In order for Africa to compete in the global economy, there needs to be transformation and elevation across many sectors. The information and communication technology (ICT) sector is one of the industries driven by change, and African countries have to adapt to the changes in order to elevate themselves/ How do we make this happen? In this article, we will discuss why funding is necessary in driving Africa’s digital transformation, how these investments help develop countries and shape economies, and the opportunities that lie in digital transformation.
Existing And New Challenges
By far, there are nearly 300 million African citizens that live more than 50km away from a fibre or cable broadband connection, which creates a hindrance for them to have access to high-speed internet. This means that Africa’s digital transformation was already a struggling sector. With the Covid-19 pandemic creating negative effects on many industries, the digital sector in Africa suffered even more.
The lack of qualified and skilled workers is one that the education sector is always addressing and investing in; however, many people end up being unemployed in those industries due to the lack of funding. Government, public and private sectors all have to invest in ensuring that there is sustainable infrastructure in place to help transform Africa into digitisation. Many benefits come with investing in upgrading Africa, and we will take a look at some.
Education Becomes In Demand
The more we invest in transforming Africa, the more we need skilled people. There are many African youths that are interested in careers in information and communication technology who lack the resources to pursue those careers. An investment from a tech or fintech company can help get African youth through schools and programmes that educate them on the ICT industry and open up a world of opportunities and knowledge about the different careers that exist in this sector.

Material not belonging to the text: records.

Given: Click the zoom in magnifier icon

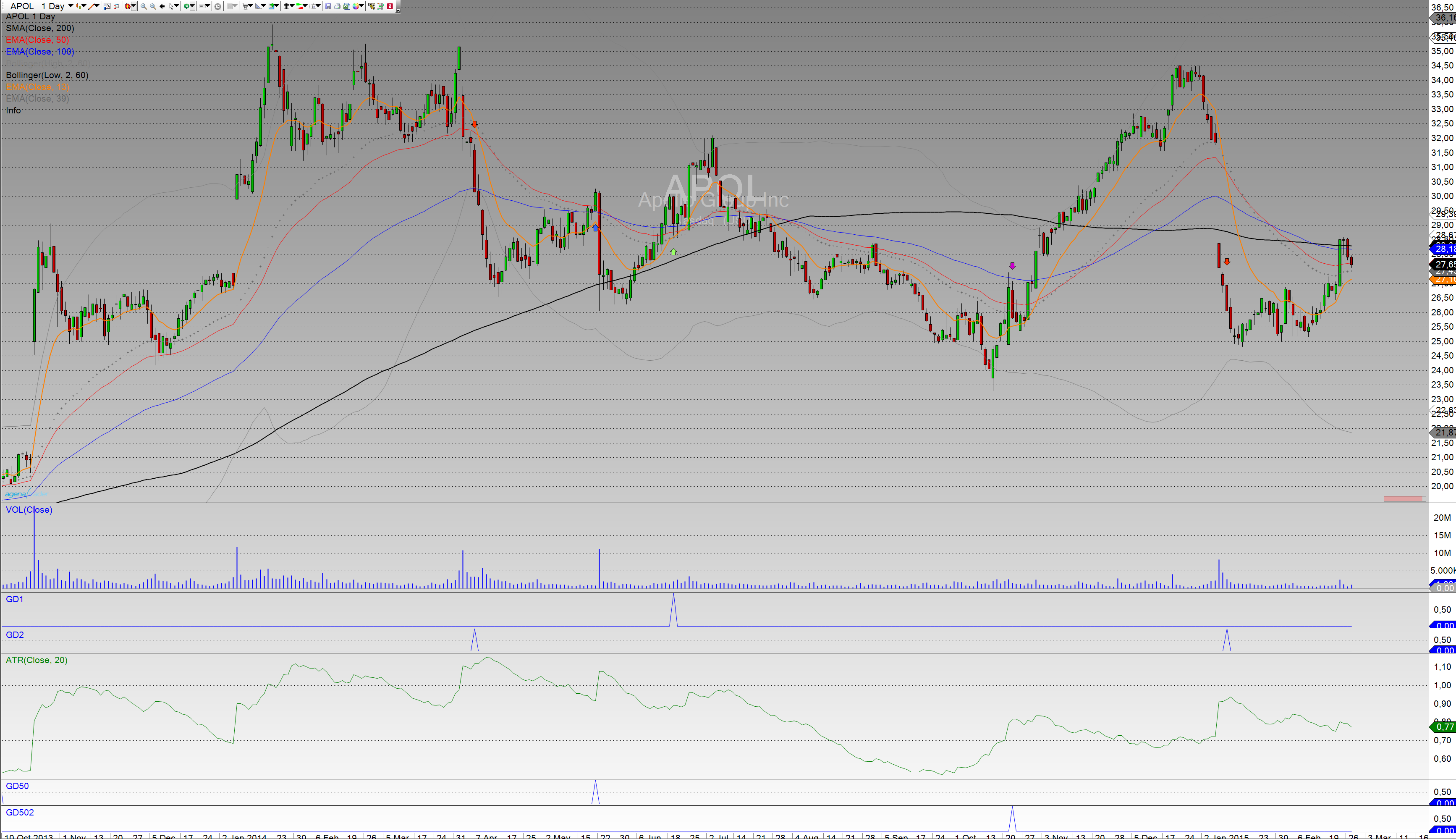Looking at the screenshot, I should 144,6.
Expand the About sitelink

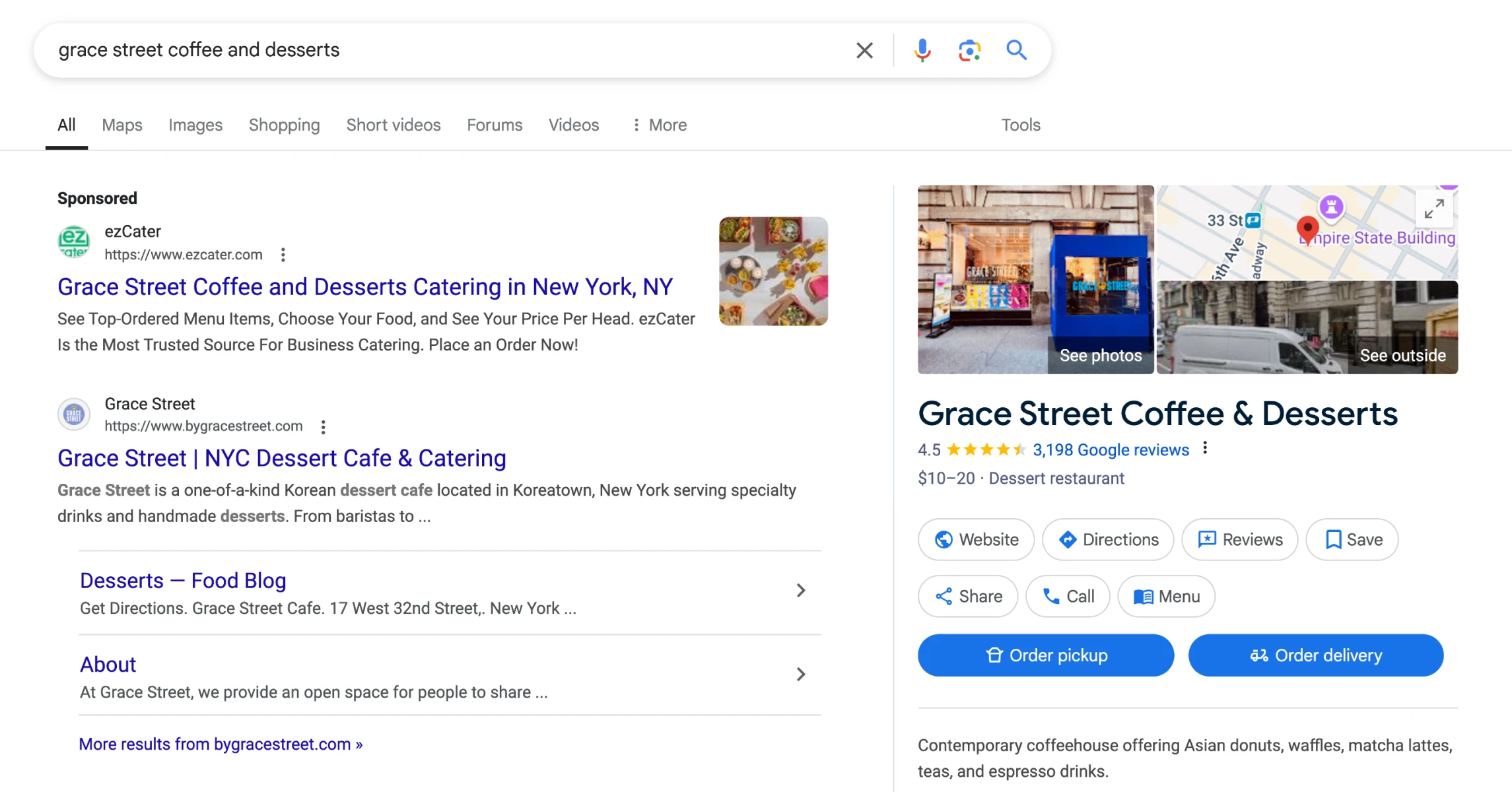pyautogui.click(x=800, y=674)
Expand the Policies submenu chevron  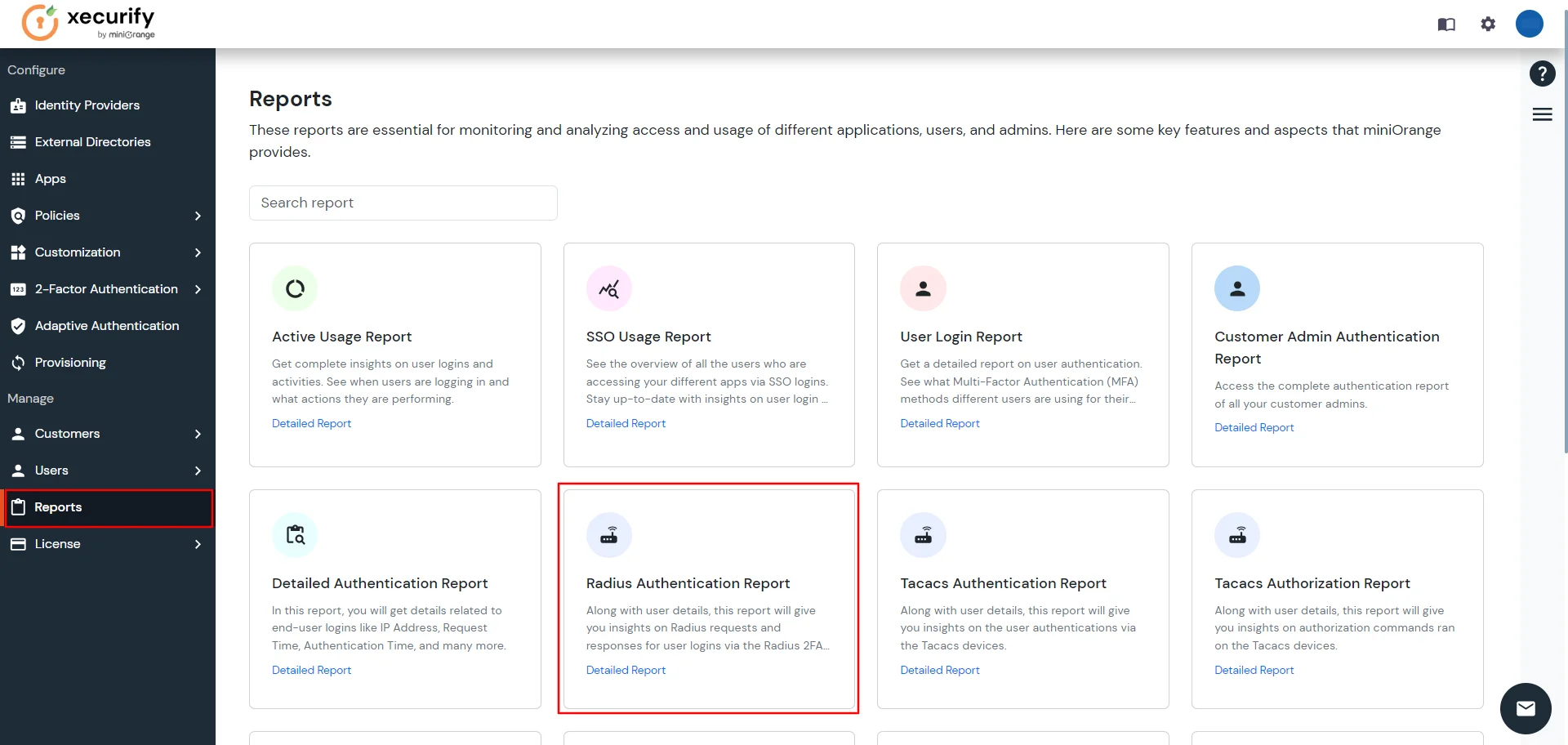(x=198, y=216)
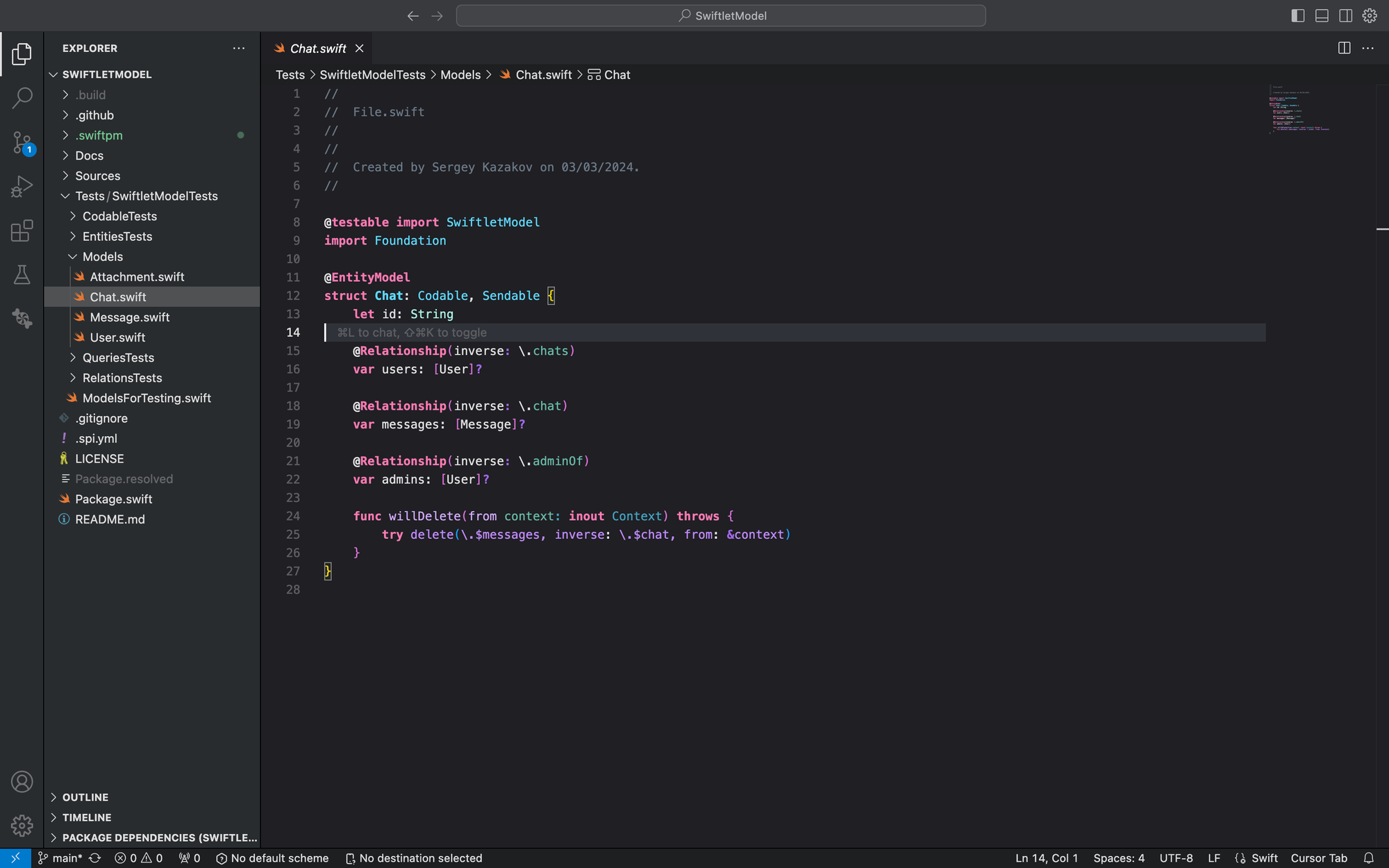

Employment Becomes The Supply
From the educators teaching the youth in ICT courses to the construction workers building the internet towers, investing in upgrading Africa’s digital infrastructure will help create employment opportunities for the people who will benefit from the infrastructure itself. A lot of local regions in Africa are crippled with unemployment, meaning their economies are also affected. A poor region creates a poor country, which means investing in digital transformation means we create a whole new economy. Speaking of economy…
By now, you know many African countries are negatively affected by poverty. This and many other hindrances have created pain points such as child-headed homes, lack of access to quality education, crime, corruption, and so much more. Investments in the digital transformation will be helpful, however, will need to be managed wisely. It is no secret that Africa’s corruption woes go beyond regions and citizens; leaders and politicians are often to blame when countries do not have a well-performing GDE – rightfully so.
These investments should therefore be governed by accountability laws that make it almost impossible for any leaders and corporations to corrupt or embezzle. Choosing to involve citizens and hiring those that live in the areas we are servicing is also helpful in identifying the costs needed to cover digital transformation projects, and giving qualified and skilled people fair chances and remunerations to work in these projects will also ensure the investments are spent wisely. A well-performing region means a well-performing country.
As a development finance institution, we work to assist in bringing awareness and solutions to infrastructure planning and development and many other initiatives by providing loans to corporations looking to invest in these projects. We believe in giving Africa the necessary tools to drive its development because we understand how important and urgent it is.
While the public sector must retain leadership, accountability and oversight capabilities, the role of the private sector in the implementation of strategies is important. To get Africa to compete and survive in the digital world, we need to work together in investing in it with more than just funds. Together we can help the continent and create better ways to live.